* _SOURCE DOCUMENT_
....

Data was used from the 2-year, multicentre, double-blind, placebo-controlled, randomized U-Act-Early trial (ClinicalTrials.gov identifier: NCT01034137) in which DMARD-naive patients with early RA were treated-to-target with tocilizumab plus methotrexate, or tocilizumab, or methotrexate therapy. The study design and details have been described previously [21]. Briefly, 317 patients with active RA (disease activity score assessing 28 joints (DAS28) >2.6) were randomized (1:1:1) to initiate tocilizumab (8 mg/kg), step-up methotrexate (starting dose 10 mg/week), or tocilizumab plus methotrexate therapy and were treated until the treatment target (sustained remission; defined as a DAS28 < 2.6 and a maximum swollen joint count of ≤4 for ≥24 weeks) was achieved. If remission was not reached, hydroxychloroquine (200 mg twice per day) was added to the regimen (initial treatment strategy) and was discontinued 12 weeks thereafter if the target still was not achieved. Patients who did not achieve remission following the initial treatment strategy switched to a subsequent treatment regimen; patients who started with tocilizumab or methotrexate therapy then switched to combination therapy with tocilizumab plus methotrexate, and those who had initiated this treatment strategy switched to the standard of care (i.e. methotrexate combined with a tumour necrosis factor inhibitor). When the primary outcome, sustained remission, was achieved, medication was tapered and discontinued if remission was maintained. Methotrexate was first tapered at 5-mg/4-week steps until 10 mg and then discontinued; thereafter tocilizumab was tapered to 4 mg/kg and finally stopped after 3 months. For the present study, we used data from those achieving sDFR (defined as being drug-free for ≥3 months and maintaining this state until the end of the 2-year study period where one visit of low-disease activity (DAS28 < 3.2) was allowed) in the three treatment strategies. As controls, we selected patients within each treatment who never achieved a drug-free status at any time point during the whole study period, although they could have achieved sustained remission and subsequently were tapering medication.

....

* _GIVEN MATERIAL_

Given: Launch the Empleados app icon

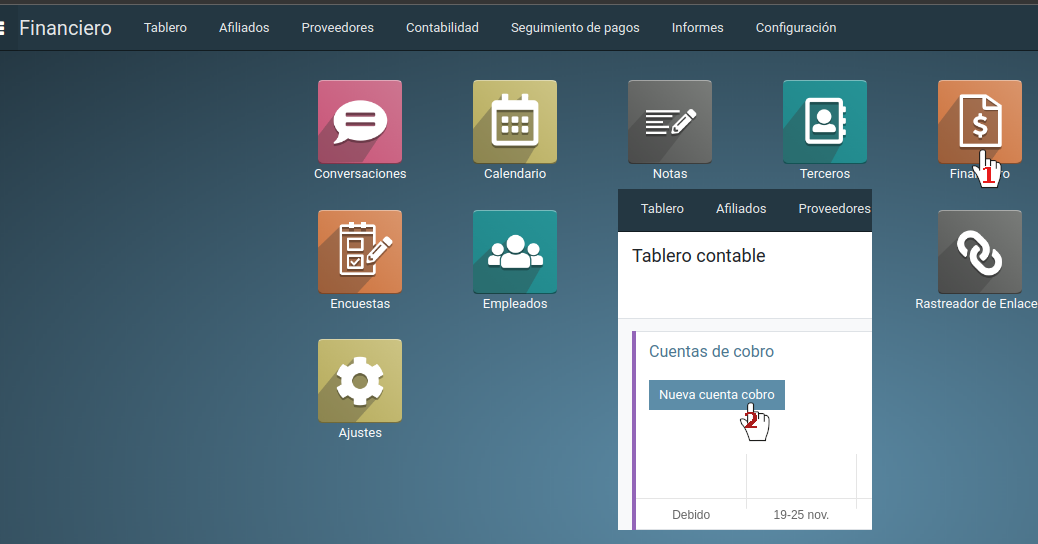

....

* _WORK REQUIRED_
Pick up the passage on the U-Act-Early trial after its final sentence and continue it.

* _TASK OUTPUT_
Before patients received their first dose of medication, whole blood samples were collected and CD4+ plus CD14+ cells were extracted using fluorescence-activated cell sorting (FACS). Thereafter, total RNA was isolated from these cells using the RNeasy® Mini Kit (Qiagen, Netherlands) following the manufacturer’s recommendations. The quantity of the isolated RNA was assessed with ND1000/ND2000 NanoDrop® and the quality was assessed with the Agilent 2100 Bioanalyzer® (Agilent Technologies, Germany). The mean (standard deviation (SD)) RNA Integrity Number (RIN) of the samples was 9.3 (0.3) with a mean (SD) RNA concentration of 220 (76) ng/µl. Thereafter, the RNA tubes were stored at −80 °C. For the RNA-seq, libraries were constructed using the NEXTflex™ Rapid RNA-Seq kit (Bio Scientific) and mRNA was selected using NEXTflex™ poly-A tail following the manufacturer’s recommendations. Thereafter, the library was ready and sent to the Utrecht Sequencing Facility to be sequenced on the Illumina Nextseq500 platform using a single-end 75-base pair high-output run. After the library was sequenced, a standard pipeline was used that includes a quality control, processing of the reads, alignment to a reference genome, transcript annotation, and finally an estimation of the read counts of the transcripts. A flowchart of the study is presented in Fig. 1.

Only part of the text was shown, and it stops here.